Plant a tree. It’s just a good idea. Here is the simple fact: trees take in carbon dioxide and convert it into oxygen. That’s a good thing. Help that good thing happen more often in your neighborhood by planting a tree.

Don’t Get Discouraged

You would also do well to keep some tips in mind for actually achieving these New Year’s resolutions, something less than 10% of people actually do.

The first key is to set goals that are reasonable, something you’ve already done if you adopt the resolutions above. But here are some other things to keep in mind:

  • Be patient with yourself. You’re not going to go from doing none of the above to doing all of the above overnight. Accept you will make mistakes.
  • Speaking of mistakes, learn from them. Don’t beat yourself up about them. That’s not going to help anyone or the environment.
  • Celebrate when you get it right. Too few people allow themselves a celebration when they do the right thing. It’s important to recognize when you are getting it right.

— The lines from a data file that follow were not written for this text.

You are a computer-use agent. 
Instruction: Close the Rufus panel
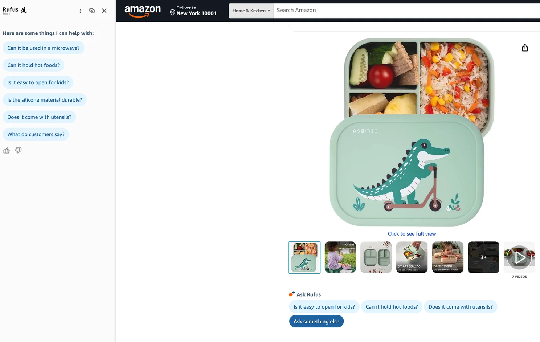tap(104, 11)
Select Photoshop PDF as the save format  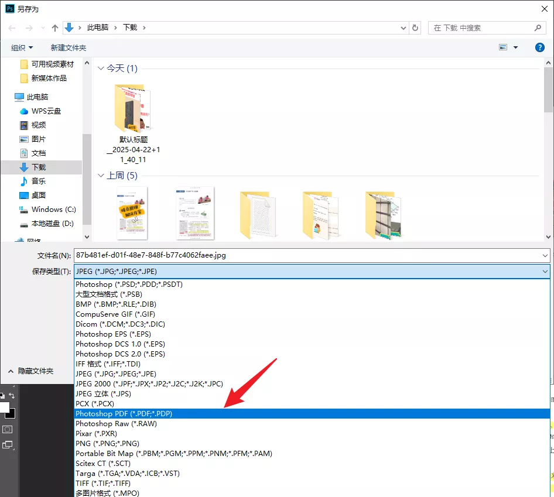click(124, 413)
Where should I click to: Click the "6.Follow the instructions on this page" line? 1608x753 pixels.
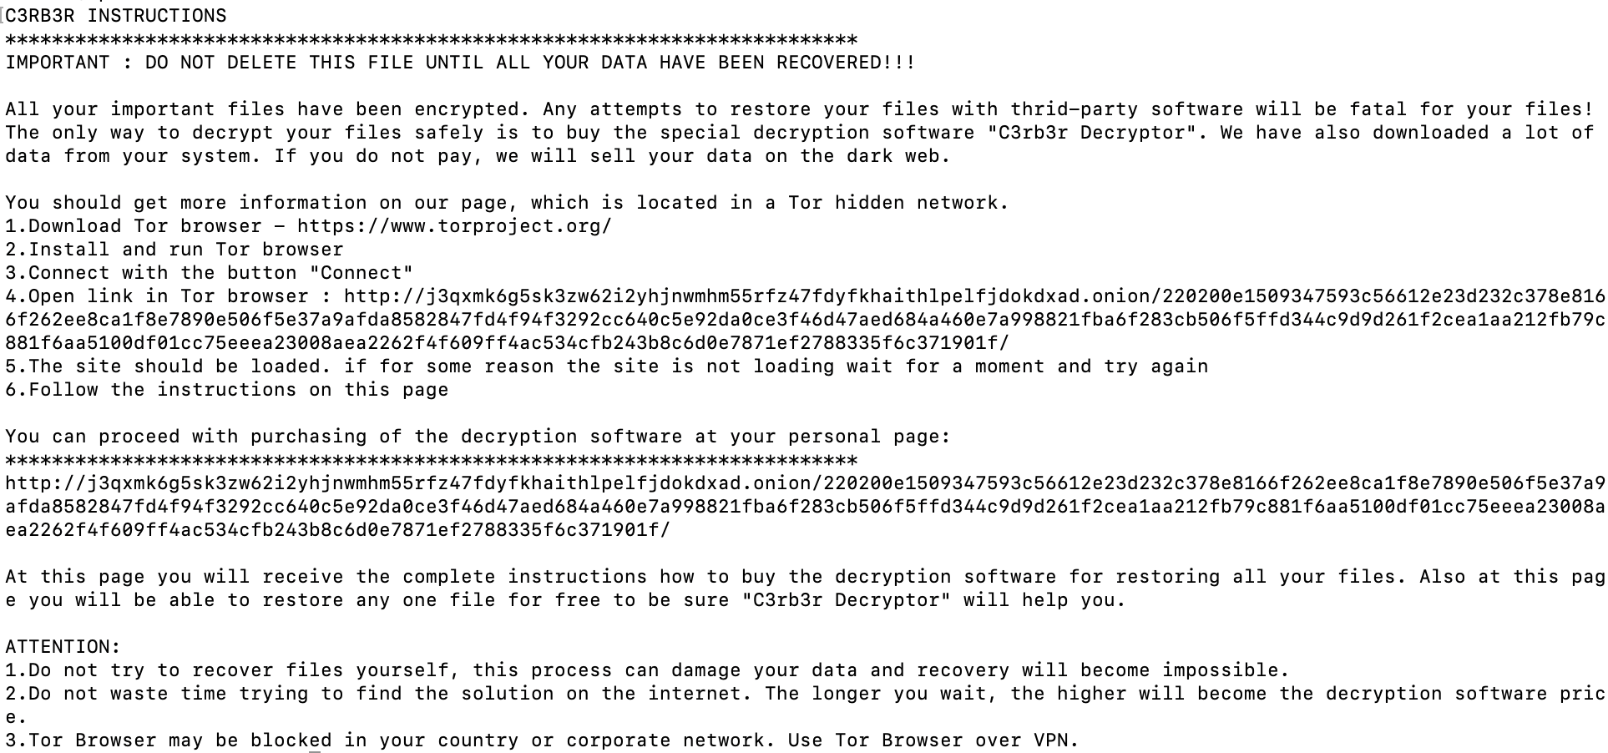click(227, 390)
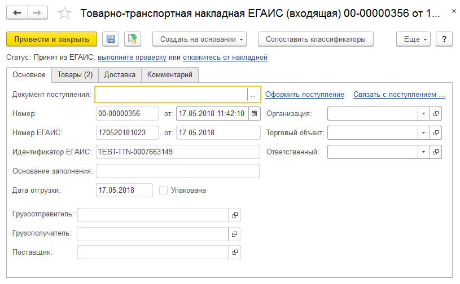Click the Сопоставить классификаторы button
Screen dimensions: 460x284
tap(316, 39)
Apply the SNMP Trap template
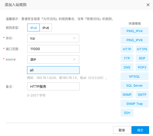The width and height of the screenshot is (153, 136). [135, 104]
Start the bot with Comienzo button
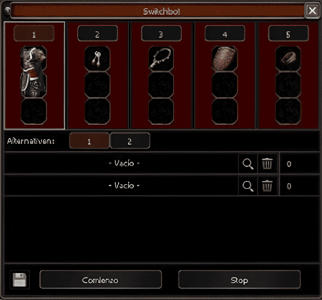This screenshot has width=322, height=300. pyautogui.click(x=100, y=279)
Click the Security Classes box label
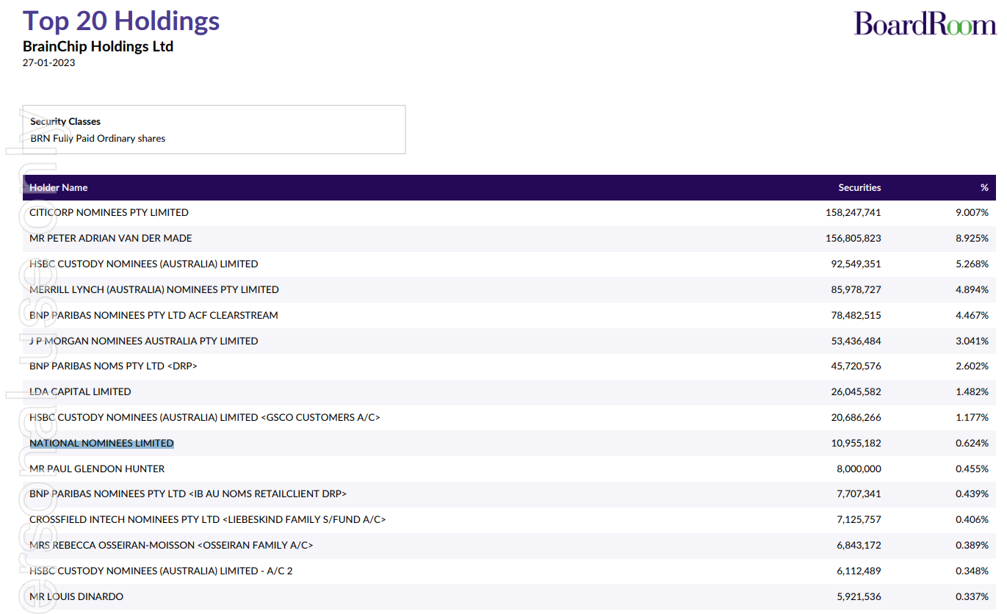The image size is (1007, 614). (x=65, y=121)
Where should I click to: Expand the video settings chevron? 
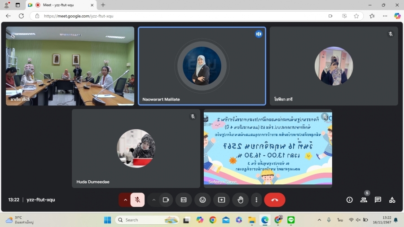click(154, 200)
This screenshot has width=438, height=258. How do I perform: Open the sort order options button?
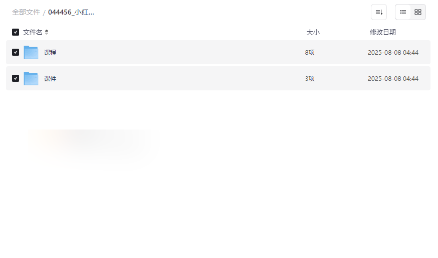click(378, 12)
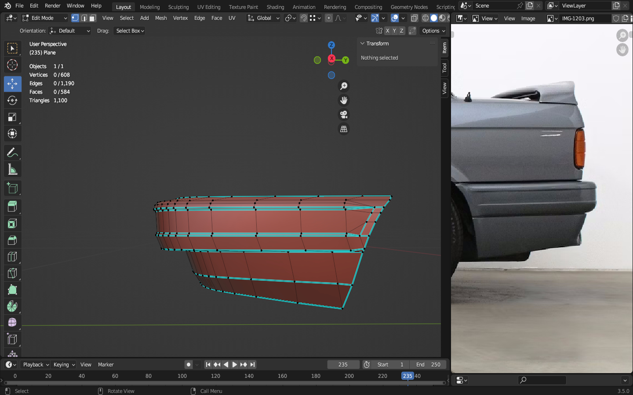
Task: Open the Edit Mode dropdown
Action: 44,18
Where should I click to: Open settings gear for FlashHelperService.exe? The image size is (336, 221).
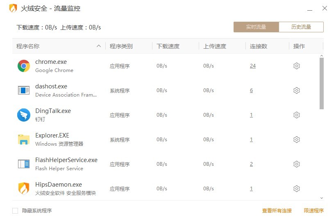click(296, 164)
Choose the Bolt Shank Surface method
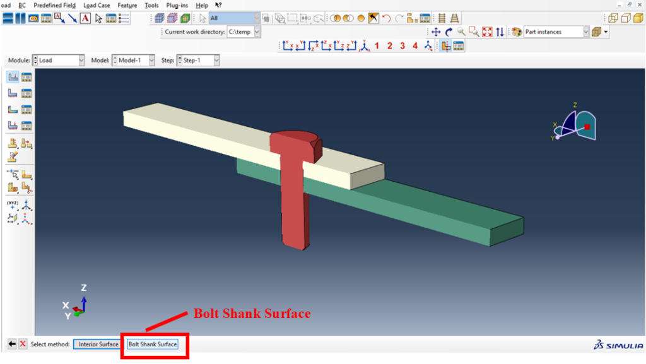 coord(153,344)
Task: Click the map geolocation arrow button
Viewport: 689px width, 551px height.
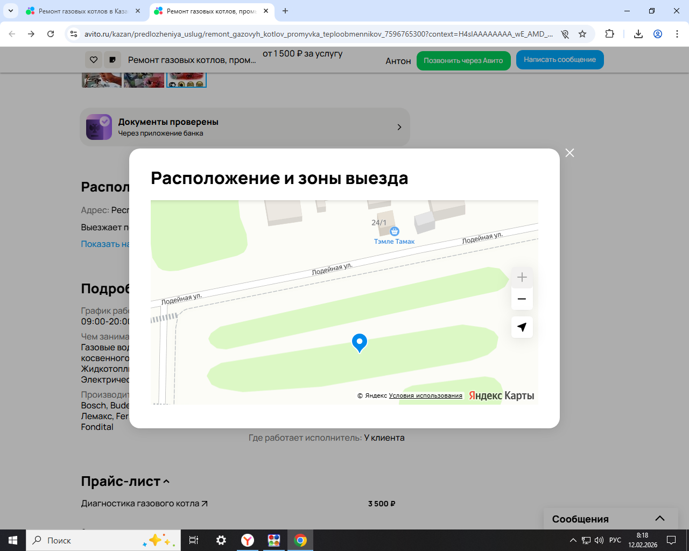Action: [522, 327]
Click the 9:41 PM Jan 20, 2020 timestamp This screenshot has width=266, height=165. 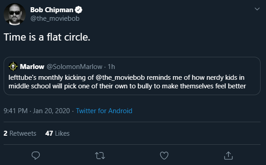(x=37, y=111)

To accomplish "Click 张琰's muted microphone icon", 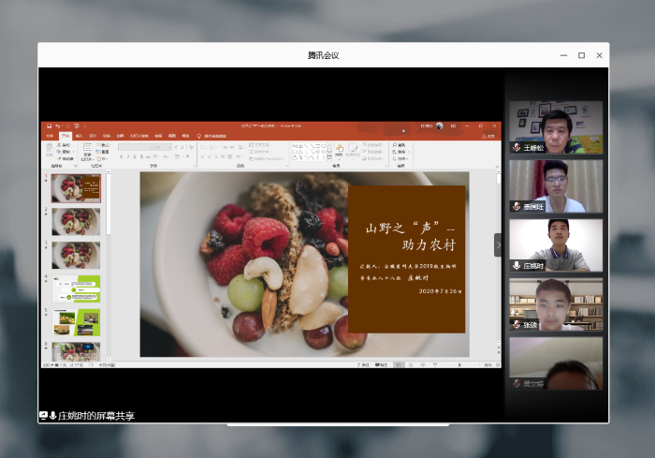I will pos(516,324).
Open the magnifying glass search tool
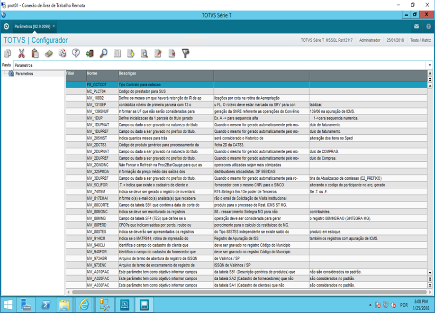 103,54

So relax, focus and make this New Year the one where you truly start making decisions that are better for the environment. One of the most important legacies we are leaving our children is how we take care of the planet, and this is your chance to do something good for you, them and the planet.


Comments (2)
  • Avatar

    Brad Follett Jan 15 2015 - 11:40 PM Reply

    These are some good simple ideas to put into pratice and build upon.

    Have you tried “The 10-R’s of Sustainability” yet?

    http://www.earth-month.org/the-10-r-s-of-sustainability/

  • Avatar

    Paula Saaf Jan 16 2015 - 10:04 AM Reply

    Turning off electronics is a great idea but some/most have an electronic clock displayed on the front. Our stove, microwave, stereo and cable box have clocks that flash when power is switched off then back on. I don’t need that many clocks in my life, but the appliance makers find it a necessary element. The displays double as the timer, oven setting, TV channel so taping over it is not an option. In some cases the display will not work until the time has been set.

    How do we get the appliance makers to stop with the clocks so we can turn the units completely off?